REQUIREMENT 1>
According to the article on the Los Bronces copper mine expansion, how many of the 25 bodies involved in the process support the project so far?
REQUIREMENT 2>
Output the part of the Los Bronces article from "The recommendation by" to "Integrated Project (LBIP).".
REQUIREMENT 3>
List every product or use of copper that the Los Bronces article mentions.

EXCERPT>
The recommendation by a Chilean environmental regulator to reject the permit for Anglo American's $3.3bn (R52.4bn) expansion of the Los Bronces copper mine has underscored the challenging operating environment for mines in South America, analysts said.
Anglo faces a potential hurdle after the Environmental Assessment Service of Chile (SEA) advised that the application for extending Los Bronces be rejected.
Through the expansion, Anglo is seeking to replace low-grade ore with higher-grade ore from new phases in the Los Bronces Integrated Project (LBIP).
Makhosi Nyamela, equity research analyst at FNB Wealth & Investment Solutions, said the Los Bronces extension would likely still be authorised and the current situation could involve political jockeying.
He said the project would be important for Anglo’s reduction of carbon emissions from the mine. “So if they cannot authorise this project, that means some of Anglo’s investment towards reduction of emissions does not go through. I don’t think this is the final decision.”
Nyamela said tax and constitutional reforms were creating uncertainty in mining in Chile.
“Their political environment makes it that much more difficult. It is a matter of navigating those difficult environments while ensuring you do not compromise returns to shareholders.”
Chile is the world’s biggest producer of copper, a major component for electric vehicles viewed as crucial to a cleaner environment. It is also used in household appliances and wind turbines.
In the Fraser Institute's annual mining survey, Chile declined by 14.2 points (a 17% drop) in its policy score in 2021. The report said miners expressed increased concerns over the country’s legal system, the uncertainty over disputed land claims and regulatory duplication and inconsistencies.
“Respondents identified Chile’s political stability as the major policy factor deterring investment, possibly reflecting the ongoing constitutional reform,” said the report.
Nyamela said examples of copper projects that have been stalled due to government-related issues include Rio Tinto’s copper and gold mine in Mongolia and Harmony Gold's gold and copper mine in Papua New Guinea.
Anglo, which began the application process around 2019. said this week the recommendation to reject the permit application came despite the SEA confirming that the project meets all the required environmental criteria.
The project also has the support so far of 23 of the 25 different bodies that form part of these processes, the company said.

COLLECTED MATERIAL>
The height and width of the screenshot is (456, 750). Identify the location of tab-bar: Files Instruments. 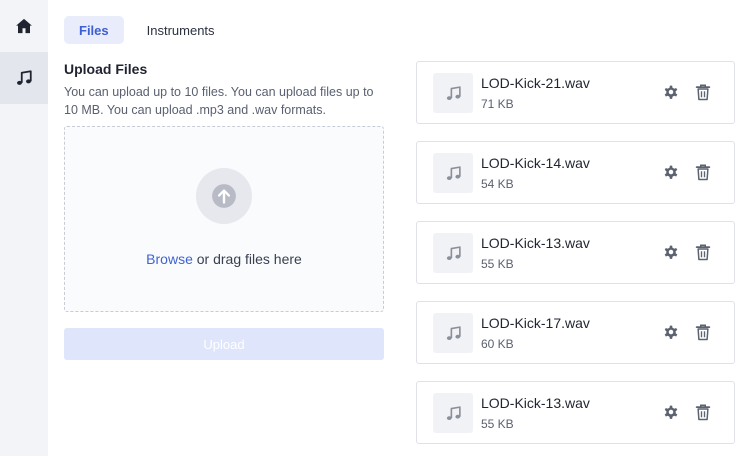
(147, 30).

WRITTEN ANSWER 1>
23 of the 25 bodies support the project so far.

WRITTEN ANSWER 2>
The recommendation by a Chilean environmental regulator to reject the permit for Anglo American's $3.3bn (R52.4bn) expansion of the Los Bronces copper mine has underscored the challenging operating environment for mines in South America, analysts said.
Anglo faces a potential hurdle after the Environmental Assessment Service of Chile (SEA) advised that the application for extending Los Bronces be rejected.
Through the expansion, Anglo is seeking to replace low-grade ore with higher-grade ore from new phases in the Los Bronces Integrated Project (LBIP).

WRITTEN ANSWER 3>
Electric vehicles, household appliances, wind turbines